Iran regime imprisoned Sotoudeh for defending women’s rights in Iran

In their perverse way, dictatorships know full well they’re doing wrong when they imprison dissidents. They betray this by the absurdity of the accusations they make against their critics, as if trying to conceal the real intent of their persecution. The result, of course, is the opposite — the silenced dissenter emerges as the righteous accuser, the tyrant as crook.

The latest proof of this is the new prison sentence handed down against Nasrin Sotoudeh, the Iranian human rights lawyer in jail since June, on charges of “colluding against the system” and “insulting” the supreme leader, Ayatollah Ali Khamenei. She had already been convicted, in absentia, of belonging to a human rights organization and stoking “corruption and prostitution” — an apparent reference to her defense of women arrested on charges of removing the mandatory Muslim head scarf. A few years earlier, Ms. Sotoudeh had been imprisoned for “activities against national security” and “propaganda against the regime.”

It does not require a lot of investigating to discern that Ms. Sotoudeh is guilty of none of the above. She is a lawyer who has represented abused children and mothers, activists and journalists. In doing so, she has lawfully and peacefully insisted that the theocracy at the helm of Iran abide by the rule of law and the human rights obligations it has signed on to. She has done so fully aware that law and truth are forces that the Islamic Republic abhors, and that simply invoking them incurs the wrath of the regime.

Her work has earned her the European Union’s Sakharov Prize for Freedom of Thought (awarded in 2012, while she was serving time for her conviction for purportedly spreading anti-government propaganda) and numerous expressions of support from international human rights organizations.

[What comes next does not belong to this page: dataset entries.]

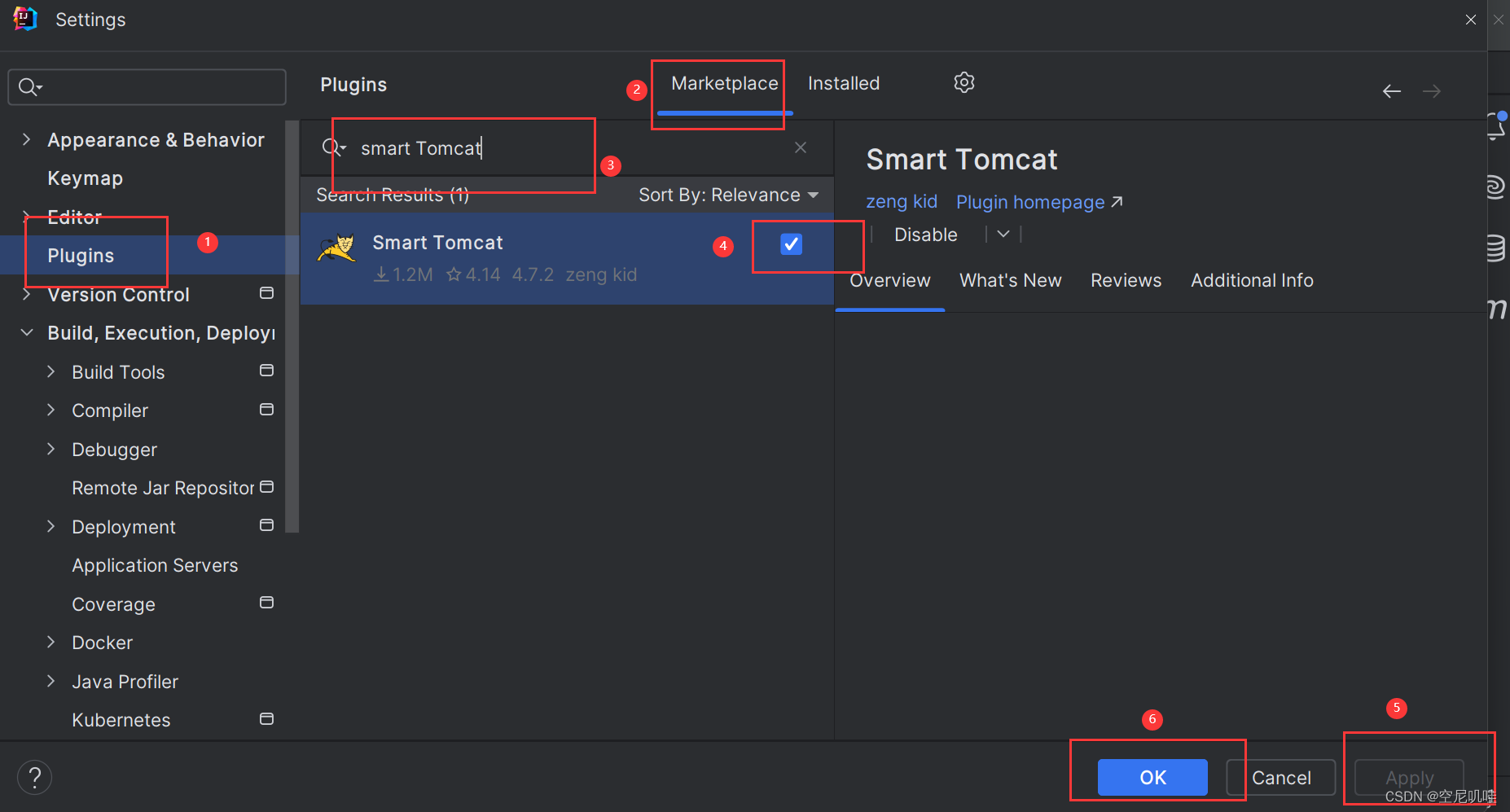Open the Notifications bell on right sidebar
This screenshot has width=1510, height=812.
(x=1497, y=126)
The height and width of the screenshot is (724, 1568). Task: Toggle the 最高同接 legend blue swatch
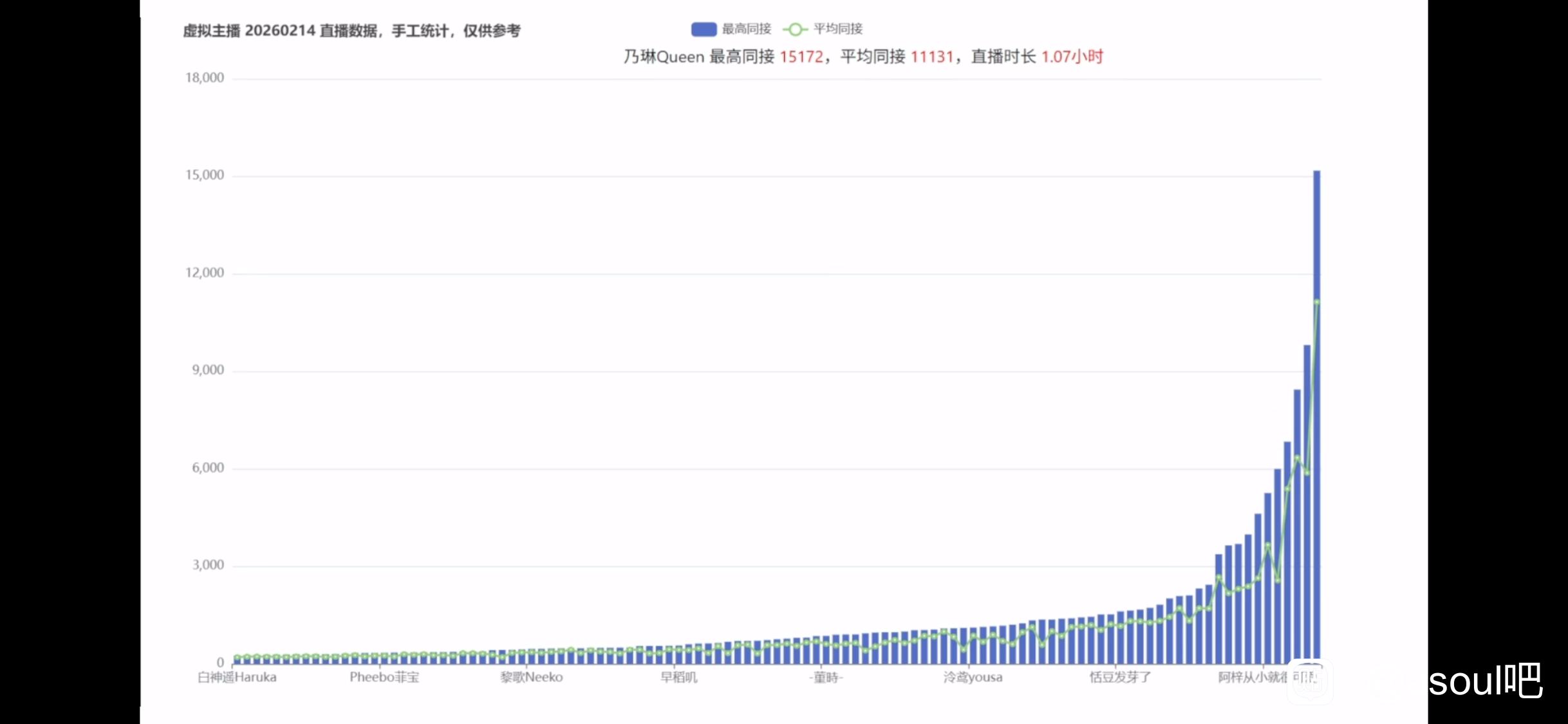pyautogui.click(x=704, y=29)
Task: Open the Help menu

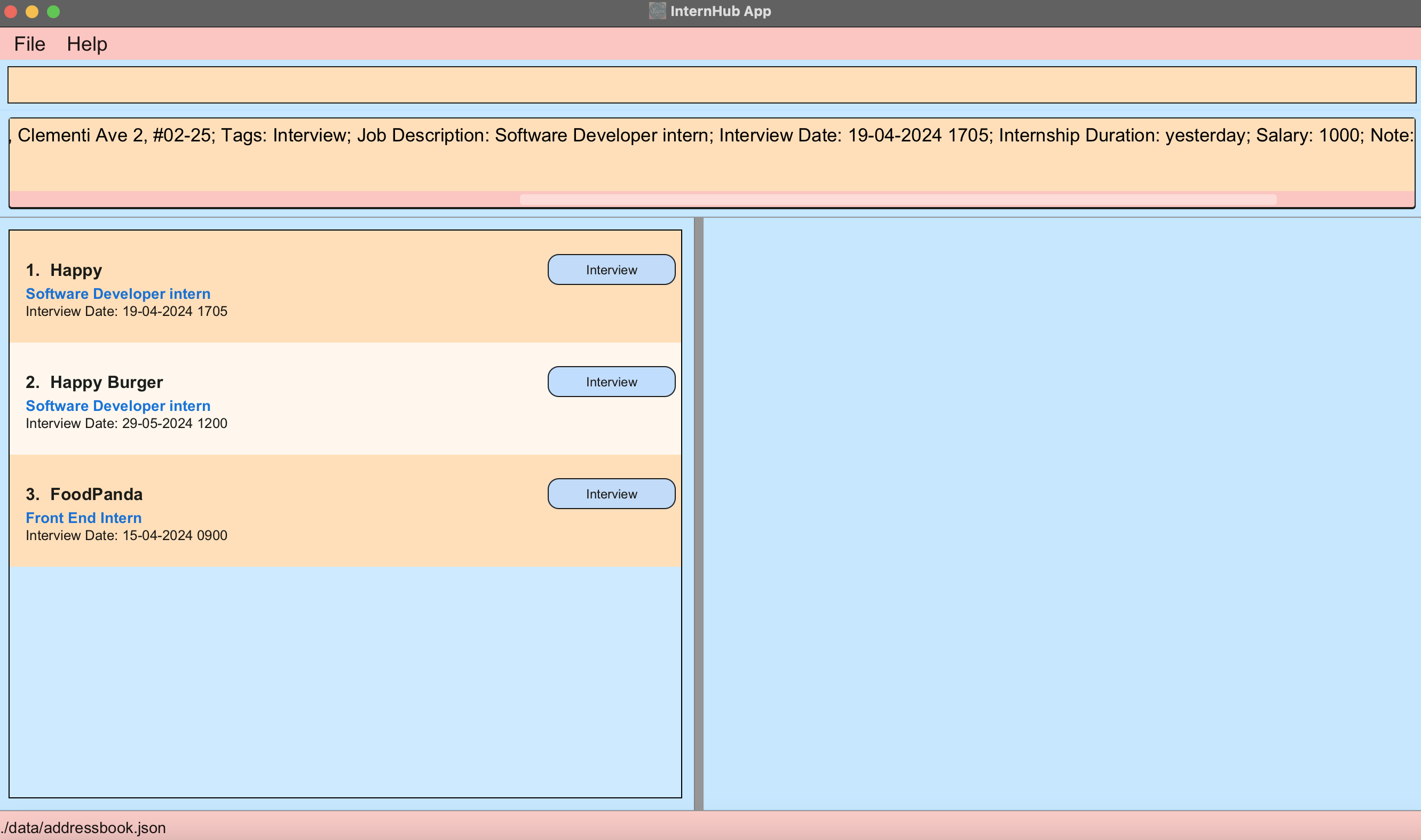Action: (86, 44)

Ms. Sotoudeh was first arrested in 2010 and sentenced to six years in prison, but released with 10 other political prisoners shortly before the Iranian president was to address the United Nations. She was arrested again last June and found guilty of several national-security-related charges; on Monday, her husband, Reza Khandan, reported that she had been sentenced on several more counts.

There were conflicting reports on the actual sentence. Mr. Khandan said his wife has been sentenced to a total of 38 years in prison, while an Iranian news report cited a judge who said she had been sentenced to seven years.

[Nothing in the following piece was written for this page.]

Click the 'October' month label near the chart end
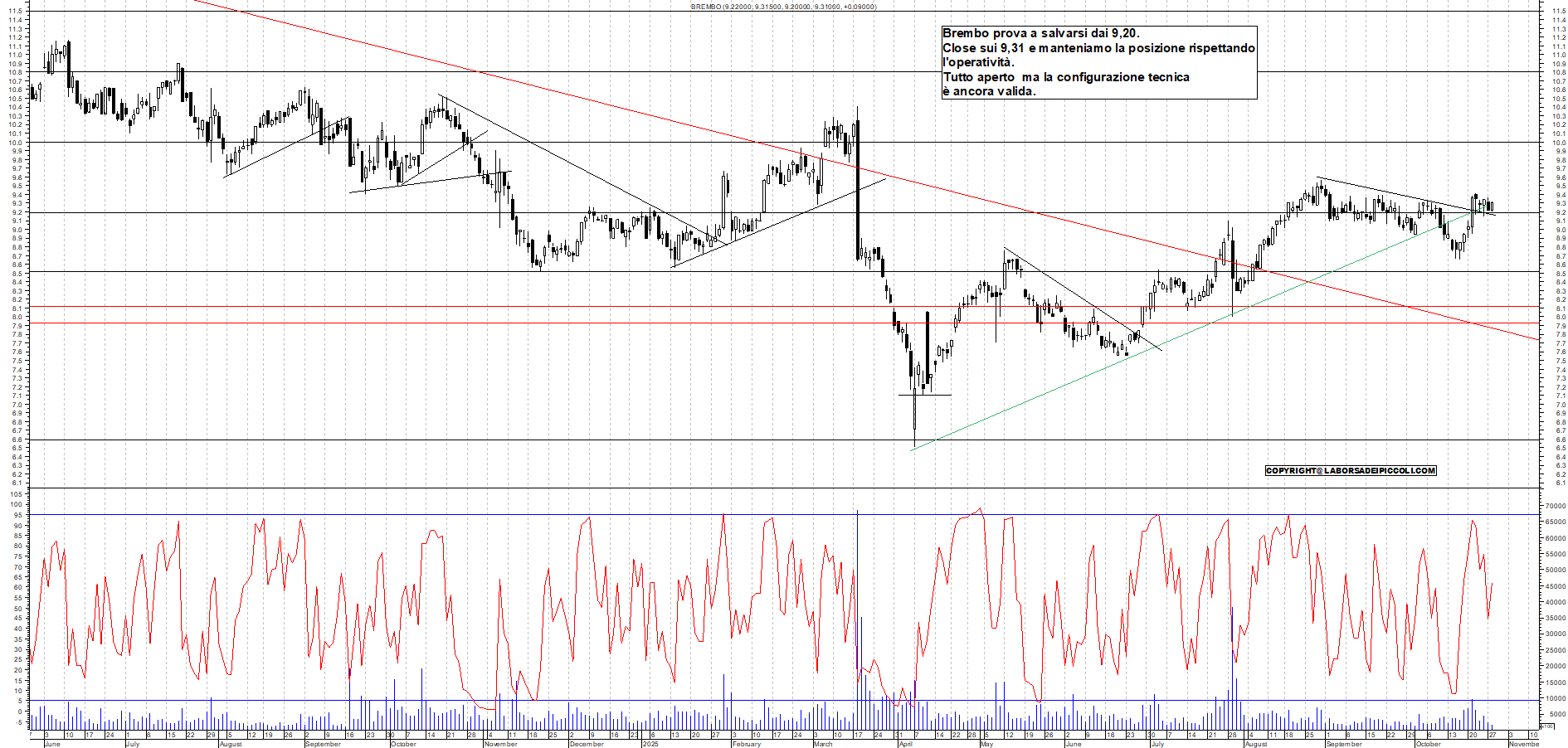This screenshot has width=1568, height=748. (1429, 744)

Mr. Khandan described the sentences in a Facebook post on Monday, saying that his wife had received a five-year prison term in one case and a sentence of 33 years in another. He said she had also been sentenced to receive 148 lashes.

Hopefully the sentence is not one that will effectively condemn the 55-year-old mother of two to life in prison. The flogging, if ordered and carried out, would amount to a horrendously cruel punishment, though one not unusual for Iran. More than 100 flogging sentences were handed down in Iran in 2017, and at least 50 were carried out, according to the United Nations.

Whatever the actual sentence, the persecution of Ms. Sotoudeh and other Iranian human rights lawyers represents a flagrant violation of a defendant’s fundamental right to counsel. Ms. Sotoudeh is one of at least seven human rights lawyers arrested in Iran over the past year, in what amounts to a declaration by the Islamist state that representing a political prisoner is in itself a political crime. Instead, decreed the courts, political prisoners must choose from a short list of court-approved lawyers.

That, Ms. Sotoudeh said in an interview shortly before her arrest last June, effectively allows the courts to interrogate, prosecute and sentence political prisoners without any information reaching the public. And with that, she said, “we have to say goodbye to the legal profession in Iran.”

Democratic governments and human rights organizations must make clear to the Islamist hard-liners in Iran that their kangaroo courts fool no one, whether those in the dock are dissidents or the lawyers who should be defending them.